■ **Your instructions**
Give back the full listing exactly as written.
[[ Records for this exercise open ]]
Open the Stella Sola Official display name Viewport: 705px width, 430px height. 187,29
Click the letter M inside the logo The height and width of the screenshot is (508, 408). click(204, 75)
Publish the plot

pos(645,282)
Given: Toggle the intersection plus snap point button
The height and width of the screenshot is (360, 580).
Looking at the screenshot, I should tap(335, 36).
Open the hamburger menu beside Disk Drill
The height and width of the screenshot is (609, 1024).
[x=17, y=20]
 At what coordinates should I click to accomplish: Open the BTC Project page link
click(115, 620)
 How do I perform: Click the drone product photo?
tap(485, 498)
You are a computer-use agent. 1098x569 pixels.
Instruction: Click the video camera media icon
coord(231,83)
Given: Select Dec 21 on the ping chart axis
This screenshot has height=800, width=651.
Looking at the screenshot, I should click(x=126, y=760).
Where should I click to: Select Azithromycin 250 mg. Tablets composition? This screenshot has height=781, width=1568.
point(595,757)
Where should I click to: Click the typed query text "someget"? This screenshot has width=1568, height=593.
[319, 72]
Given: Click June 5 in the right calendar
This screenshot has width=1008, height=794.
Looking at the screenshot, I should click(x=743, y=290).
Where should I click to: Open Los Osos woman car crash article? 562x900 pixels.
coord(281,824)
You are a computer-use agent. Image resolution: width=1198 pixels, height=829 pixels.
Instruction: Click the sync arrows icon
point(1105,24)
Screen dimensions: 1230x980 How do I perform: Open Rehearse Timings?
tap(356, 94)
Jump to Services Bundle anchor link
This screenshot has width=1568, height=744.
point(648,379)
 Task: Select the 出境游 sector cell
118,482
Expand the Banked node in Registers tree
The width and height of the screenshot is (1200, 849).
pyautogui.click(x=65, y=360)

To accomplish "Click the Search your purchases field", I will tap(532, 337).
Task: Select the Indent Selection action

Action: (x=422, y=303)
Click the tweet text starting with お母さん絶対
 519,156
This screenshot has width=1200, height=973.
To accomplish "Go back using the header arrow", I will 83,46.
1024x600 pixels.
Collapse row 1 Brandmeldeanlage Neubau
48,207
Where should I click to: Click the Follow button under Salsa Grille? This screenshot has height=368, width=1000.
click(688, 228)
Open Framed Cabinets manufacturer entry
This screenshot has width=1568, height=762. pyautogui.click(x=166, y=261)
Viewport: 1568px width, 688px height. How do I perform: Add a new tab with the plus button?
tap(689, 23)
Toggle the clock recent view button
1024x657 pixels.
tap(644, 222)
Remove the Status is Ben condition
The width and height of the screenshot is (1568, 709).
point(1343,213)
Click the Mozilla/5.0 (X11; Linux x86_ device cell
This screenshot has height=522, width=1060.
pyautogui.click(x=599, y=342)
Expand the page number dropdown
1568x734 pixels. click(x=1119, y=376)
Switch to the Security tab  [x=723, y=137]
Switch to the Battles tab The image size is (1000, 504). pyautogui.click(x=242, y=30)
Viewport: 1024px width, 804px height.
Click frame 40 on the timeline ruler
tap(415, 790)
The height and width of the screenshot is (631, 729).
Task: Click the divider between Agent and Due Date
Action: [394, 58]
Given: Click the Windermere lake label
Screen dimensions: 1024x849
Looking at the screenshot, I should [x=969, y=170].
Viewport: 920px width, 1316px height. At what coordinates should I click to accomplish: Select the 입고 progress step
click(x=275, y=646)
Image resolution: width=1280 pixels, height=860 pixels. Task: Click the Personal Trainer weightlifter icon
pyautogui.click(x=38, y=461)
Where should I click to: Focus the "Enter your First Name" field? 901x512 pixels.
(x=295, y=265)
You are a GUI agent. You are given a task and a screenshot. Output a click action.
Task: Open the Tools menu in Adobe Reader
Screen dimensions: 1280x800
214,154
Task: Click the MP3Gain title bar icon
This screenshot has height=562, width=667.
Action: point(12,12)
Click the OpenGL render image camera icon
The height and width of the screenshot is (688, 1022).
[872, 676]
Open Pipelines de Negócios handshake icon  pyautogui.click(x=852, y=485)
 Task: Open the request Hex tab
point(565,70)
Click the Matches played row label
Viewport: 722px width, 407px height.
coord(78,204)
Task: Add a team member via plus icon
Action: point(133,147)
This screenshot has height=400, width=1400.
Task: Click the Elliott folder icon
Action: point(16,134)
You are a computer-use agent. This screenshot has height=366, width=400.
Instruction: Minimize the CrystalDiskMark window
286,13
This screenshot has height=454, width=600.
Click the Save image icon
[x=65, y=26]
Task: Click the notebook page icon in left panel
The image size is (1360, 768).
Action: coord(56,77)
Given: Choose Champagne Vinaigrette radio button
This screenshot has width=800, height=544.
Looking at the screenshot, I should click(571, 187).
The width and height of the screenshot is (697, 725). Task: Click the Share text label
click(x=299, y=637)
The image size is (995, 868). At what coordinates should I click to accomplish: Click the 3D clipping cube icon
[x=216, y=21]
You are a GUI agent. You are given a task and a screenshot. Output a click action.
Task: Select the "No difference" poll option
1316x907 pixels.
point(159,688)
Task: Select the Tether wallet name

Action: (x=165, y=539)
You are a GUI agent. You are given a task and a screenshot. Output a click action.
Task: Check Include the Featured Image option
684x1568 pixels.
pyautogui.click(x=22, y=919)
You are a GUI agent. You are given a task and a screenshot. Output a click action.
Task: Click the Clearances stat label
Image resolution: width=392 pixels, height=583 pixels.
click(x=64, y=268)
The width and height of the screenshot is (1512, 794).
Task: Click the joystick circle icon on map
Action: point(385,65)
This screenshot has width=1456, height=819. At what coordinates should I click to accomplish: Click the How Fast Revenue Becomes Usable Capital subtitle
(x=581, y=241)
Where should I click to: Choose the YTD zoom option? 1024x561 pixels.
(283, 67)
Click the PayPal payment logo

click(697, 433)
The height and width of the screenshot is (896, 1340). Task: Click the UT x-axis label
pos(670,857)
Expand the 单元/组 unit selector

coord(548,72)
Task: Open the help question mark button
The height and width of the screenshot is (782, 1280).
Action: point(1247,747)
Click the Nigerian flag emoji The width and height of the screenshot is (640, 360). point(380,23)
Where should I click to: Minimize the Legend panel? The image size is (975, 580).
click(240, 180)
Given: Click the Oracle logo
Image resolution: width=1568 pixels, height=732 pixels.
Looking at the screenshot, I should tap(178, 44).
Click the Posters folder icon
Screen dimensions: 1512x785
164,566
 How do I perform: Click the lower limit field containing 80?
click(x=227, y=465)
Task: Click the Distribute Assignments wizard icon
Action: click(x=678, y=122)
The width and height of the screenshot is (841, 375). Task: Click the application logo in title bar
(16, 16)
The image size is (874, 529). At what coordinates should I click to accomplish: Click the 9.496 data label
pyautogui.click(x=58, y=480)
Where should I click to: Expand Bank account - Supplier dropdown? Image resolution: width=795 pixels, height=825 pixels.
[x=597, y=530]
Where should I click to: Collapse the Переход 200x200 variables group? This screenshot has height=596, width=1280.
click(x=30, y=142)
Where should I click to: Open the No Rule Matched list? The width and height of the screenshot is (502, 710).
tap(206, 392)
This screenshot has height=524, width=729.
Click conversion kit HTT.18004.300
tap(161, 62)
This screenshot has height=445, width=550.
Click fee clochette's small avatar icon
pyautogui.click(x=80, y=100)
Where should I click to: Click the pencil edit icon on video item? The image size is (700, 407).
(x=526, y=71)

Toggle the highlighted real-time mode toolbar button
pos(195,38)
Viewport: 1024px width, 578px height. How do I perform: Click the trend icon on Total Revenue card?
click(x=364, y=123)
[[ Records for this exercise closed ]]
■ **Answer to the exercise**
Open the Stella Sola Official display name Viewport: 705px width, 430px height. 187,29
Click the letter M inside the logo The height and width of the screenshot is (508, 408). click(204, 75)
Publish the plot

pos(645,282)
Given: Toggle the intersection plus snap point button
The height and width of the screenshot is (360, 580).
Looking at the screenshot, I should tap(335, 36).
Open the hamburger menu beside Disk Drill
The height and width of the screenshot is (609, 1024).
[x=17, y=20]
 At what coordinates should I click to accomplish: Open the BTC Project page link
click(115, 620)
 How do I perform: Click the drone product photo?
tap(485, 498)
You are a computer-use agent. 1098x569 pixels.
Instruction: Click the video camera media icon
coord(231,83)
Given: Select Dec 21 on the ping chart axis
This screenshot has height=800, width=651.
Looking at the screenshot, I should click(x=126, y=760).
Where should I click to: Select Azithromycin 250 mg. Tablets composition? This screenshot has height=781, width=1568.
point(595,757)
Where should I click to: Click the typed query text "someget"? This screenshot has width=1568, height=593.
[319, 72]
Given: Click June 5 in the right calendar
This screenshot has width=1008, height=794.
Looking at the screenshot, I should click(x=743, y=290).
Where should I click to: Open Los Osos woman car crash article? 562x900 pixels.
coord(281,824)
You are a computer-use agent. Image resolution: width=1198 pixels, height=829 pixels.
Instruction: Click the sync arrows icon
point(1105,24)
Screen dimensions: 1230x980 How do I perform: Open Rehearse Timings?
tap(356, 94)
Jump to Services Bundle anchor link
This screenshot has width=1568, height=744.
point(648,379)
 Task: Select the 出境游 sector cell
118,482
Expand the Banked node in Registers tree
The width and height of the screenshot is (1200, 849).
pyautogui.click(x=65, y=360)

To accomplish "Click the Search your purchases field", I will tap(532, 337).
Task: Select the Indent Selection action

Action: (x=422, y=303)
Click the tweet text starting with お母さん絶対
 519,156
This screenshot has width=1200, height=973.
To accomplish "Go back using the header arrow", I will 83,46.
1024x600 pixels.
Collapse row 1 Brandmeldeanlage Neubau
48,207
Where should I click to: Click the Follow button under Salsa Grille? This screenshot has height=368, width=1000.
click(688, 228)
Open Framed Cabinets manufacturer entry
This screenshot has width=1568, height=762. pyautogui.click(x=166, y=261)
Viewport: 1568px width, 688px height. How do I perform: Add a new tab with the plus button?
tap(689, 23)
Toggle the clock recent view button
1024x657 pixels.
tap(644, 222)
Remove the Status is Ben condition
The width and height of the screenshot is (1568, 709).
point(1343,213)
Click the Mozilla/5.0 (X11; Linux x86_ device cell
This screenshot has height=522, width=1060.
pyautogui.click(x=599, y=342)
Expand the page number dropdown
1568x734 pixels. click(x=1119, y=376)
Switch to the Security tab  [x=723, y=137]
Switch to the Battles tab The image size is (1000, 504). pyautogui.click(x=242, y=30)
Viewport: 1024px width, 804px height.
Click frame 40 on the timeline ruler
tap(415, 790)
The height and width of the screenshot is (631, 729).
Task: Click the divider between Agent and Due Date
Action: [394, 58]
Given: Click the Windermere lake label
Screen dimensions: 1024x849
Looking at the screenshot, I should [x=969, y=170].
Viewport: 920px width, 1316px height. At what coordinates should I click to accomplish: Select the 입고 progress step
click(x=275, y=646)
Image resolution: width=1280 pixels, height=860 pixels. Task: Click the Personal Trainer weightlifter icon
pyautogui.click(x=38, y=461)
Where should I click to: Focus the "Enter your First Name" field? 901x512 pixels.
(x=295, y=265)
You are a GUI agent. You are given a task and a screenshot. Output a click action.
Task: Open the Tools menu in Adobe Reader
Screen dimensions: 1280x800
214,154
Task: Click the MP3Gain title bar icon
This screenshot has height=562, width=667.
Action: point(12,12)
Click the OpenGL render image camera icon
The height and width of the screenshot is (688, 1022).
[872, 676]
Open Pipelines de Negócios handshake icon  pyautogui.click(x=852, y=485)
 Task: Open the request Hex tab
point(565,70)
Click the Matches played row label
Viewport: 722px width, 407px height.
coord(78,204)
Task: Add a team member via plus icon
Action: point(133,147)
This screenshot has height=400, width=1400.
Task: Click the Elliott folder icon
Action: point(16,134)
You are a computer-use agent. This screenshot has height=366, width=400.
Instruction: Minimize the CrystalDiskMark window
286,13
This screenshot has height=454, width=600.
Click the Save image icon
[x=65, y=26]
Task: Click the notebook page icon in left panel
The image size is (1360, 768).
Action: coord(56,77)
Given: Choose Champagne Vinaigrette radio button
This screenshot has width=800, height=544.
Looking at the screenshot, I should click(571, 187).
The width and height of the screenshot is (697, 725). Task: Click the Share text label
click(x=299, y=637)
The image size is (995, 868). At what coordinates should I click to accomplish: Click the 3D clipping cube icon
[x=216, y=21]
You are a GUI agent. You are given a task and a screenshot. Output a click action.
Task: Select the "No difference" poll option
1316x907 pixels.
point(159,688)
Task: Select the Tether wallet name

Action: (x=165, y=539)
You are a GUI agent. You are given a task and a screenshot. Output a click action.
Task: Check Include the Featured Image option
684x1568 pixels.
pyautogui.click(x=22, y=919)
You are a GUI agent. You are given a task and a screenshot. Output a click action.
Task: Click the Clearances stat label
Image resolution: width=392 pixels, height=583 pixels.
click(x=64, y=268)
The width and height of the screenshot is (1512, 794).
Task: Click the joystick circle icon on map
Action: point(385,65)
This screenshot has width=1456, height=819. At what coordinates should I click to accomplish: Click the How Fast Revenue Becomes Usable Capital subtitle
(x=581, y=241)
Where should I click to: Choose the YTD zoom option? 1024x561 pixels.
(283, 67)
Click the PayPal payment logo

click(697, 433)
The height and width of the screenshot is (896, 1340). Task: Click the UT x-axis label
pos(670,857)
Expand the 单元/组 unit selector

coord(548,72)
Task: Open the help question mark button
The height and width of the screenshot is (782, 1280).
Action: point(1247,747)
Click the Nigerian flag emoji The width and height of the screenshot is (640, 360). point(380,23)
Where should I click to: Minimize the Legend panel? The image size is (975, 580).
click(240, 180)
Given: Click the Oracle logo
Image resolution: width=1568 pixels, height=732 pixels.
Looking at the screenshot, I should tap(178, 44).
Click the Posters folder icon
Screen dimensions: 1512x785
164,566
 How do I perform: Click the lower limit field containing 80?
click(x=227, y=465)
Task: Click the Distribute Assignments wizard icon
Action: click(x=678, y=122)
The width and height of the screenshot is (841, 375). Task: Click the application logo in title bar
(16, 16)
The image size is (874, 529). At what coordinates should I click to accomplish: Click the 9.496 data label
pyautogui.click(x=58, y=480)
Where should I click to: Expand Bank account - Supplier dropdown? Image resolution: width=795 pixels, height=825 pixels.
[x=597, y=530]
Where should I click to: Collapse the Переход 200x200 variables group? This screenshot has height=596, width=1280.
click(x=30, y=142)
Where should I click to: Open the No Rule Matched list? The width and height of the screenshot is (502, 710).
tap(206, 392)
This screenshot has height=524, width=729.
Click conversion kit HTT.18004.300
tap(161, 62)
This screenshot has height=445, width=550.
Click fee clochette's small avatar icon
pyautogui.click(x=80, y=100)
Where should I click to: Click the pencil edit icon on video item? The image size is (700, 407).
(x=526, y=71)

Toggle the highlighted real-time mode toolbar button
pos(195,38)
Viewport: 1024px width, 578px height. How do I perform: Click the trend icon on Total Revenue card?
click(x=364, y=123)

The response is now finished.